As part of its major reboot this year, the International Filmfest Mannheim-Heidelberg (IFFMH) is launching the new Cutting Edge Talent Camp to support young filmmakers from Germany and help give them a boost onto the international stage.
The Talent Camp, which is taking place entirely online this year, offers workshops and roundtables in which participants will discuss the international market potential of their projects with film industry experts.
“The International Filmfestival Mannheim Heidelberg is a festival with a long tradition of supporting newcomers with their first works, like Rainer Werner Fassbinder, Frederick Wiseman or Angela Schanelec, and the festival aims to do the same today for the young and future generations,” says Cutting Edge Talent Camp head Zsuzsi Bánkuti.
The initiative, which was introduced by new festival director Sascha Keilholz and head of program Frédéric Jaeger, is open to directors and producers who are studying or have studied at a German film or art school and whose debut or second feature films are at the financing, production or post-production stage.

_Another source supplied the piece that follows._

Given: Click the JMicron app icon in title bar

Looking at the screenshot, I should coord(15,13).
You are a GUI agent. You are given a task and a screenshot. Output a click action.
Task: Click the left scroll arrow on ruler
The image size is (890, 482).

Bánkuti, who previously worked as head of acquisitions at The Match Factory for eight years, says the program offers participants the opportunity to not only develop their projects but also the strategies to position the films internationally.
She adds that many young filmmakers don’t realize the international potential of their films and the Talent Camp aims to change that by helping participants improve networking possibilities and find the right sales and festival strategy.
While German filmmakers have opportunities to show their films in Germany’s many regional festivals, diminishing theatrical prospects for arthouse films in the country ultimately limit their exposure, Bánkuti explains. By expanding their scope internationally, filmmakers can reach wider audiences and also enhance their own careers by increasing financing possibilities, she notes.
Participants will meet international professionals who can look at their projects and provide feedback. “Of course, if it’s interesting for them, they can then go on and continue the discussion, whether it’s a sales company or a producer,” Bánkuti says.
“It is very much the first step,” she adds, noting that some early-stage projects will go on to development workshops or co-production markets, while works in progress can receive guidance on festival strategies and world sales partners.
She stresses that the Talent Camp is not about the individual projects, however, but about finding and presenting the next generation of talented filmmakers in Germany.
This year’s Talent Camp participants include eight directors and two producers:
• Henrika Kull, whose second feature, produced by Martin Heisler’s Berlin-based Flare Film, is in post. Kull’s first feature, the critically acclaimed relationship drama “Jibril,” premiered to rave reviews in the Berlinale’s Panorama section in 2018.
• Tamer Jandali is in development with his second feature, “Resistance,” loosely based on Joseph Konrad’s “Heart of Darkness.” Jandali’s debut pic, “Easy Love,” unspooled last year in Berlin’s Perspektive Deutsches Kino sidebar and was picked up by Wide Management.
• Sara Summa, whose unsettling family drama “The Last to See Them” premiered in Berlin’s Forum section last year, is likewise working on her sophomore feature, a musical love story set in an isolated wintry town that is suddenly afflicted by a strange phenomenon.
• Roxana Richters, who is producing Summa’s new project, is also taking part in the Talent Camp with director Florian Hoffman’s first two features, “Whispers of War,” about a Kurdish teacher in Berlin forced to deal with the war in his Kurdish homeland, and “Time of the Monsters,” which follows a young nurse who, in 1914, emigrates to the German colony in Cameroon only to be confronted with unbearable violence.
• Borbála Nagy’s feature debut “Nothing to See Here,” which was selected for this year’s CineLink Co-Production Market in Sarajevo, centers on a small-town high school in Hungary, where a viral video making fun of the principal leads to far-reaching consequences for students and staff.
• Mariam Shatberashvili is producing writer-director Alexandre Koberidze’s work in progress, “Wind Has Blown,” a magical love story set in Kutaisi, Georgia.
• Zora Rux, who previously worked as a casting director for Roy Andersson, is in post production with her first feature, “Second Thoughts,” a surrealistic tale about a young woman struggling to answer her boyfriend’s marriage proposal.
• Eva Knopf is in development with “Movie Kintsugi,” a hybrid doc-feature about Kintsugi, the traditional Japanese art of repairing broken pottery, and the surviving fragments of a lost 1929 silent film by Yasujirô Ozu.
• Eva Hoffmann is also in early development with her first feature, “Fly on a Green Ice Cream,” a family drama about a mother who begins to lose her memory.
• Anna Roller’s debut feature, tentatively titled “Dead Girls Dancing,” follows a group of girls on the run after they flee a devastating car accident.
The Talent Camp is supported by Germany’s Federal Government Commissioner for Culture and the Media (BKM), and regional funder Media and Film Society Baden-Württemberg (MFG).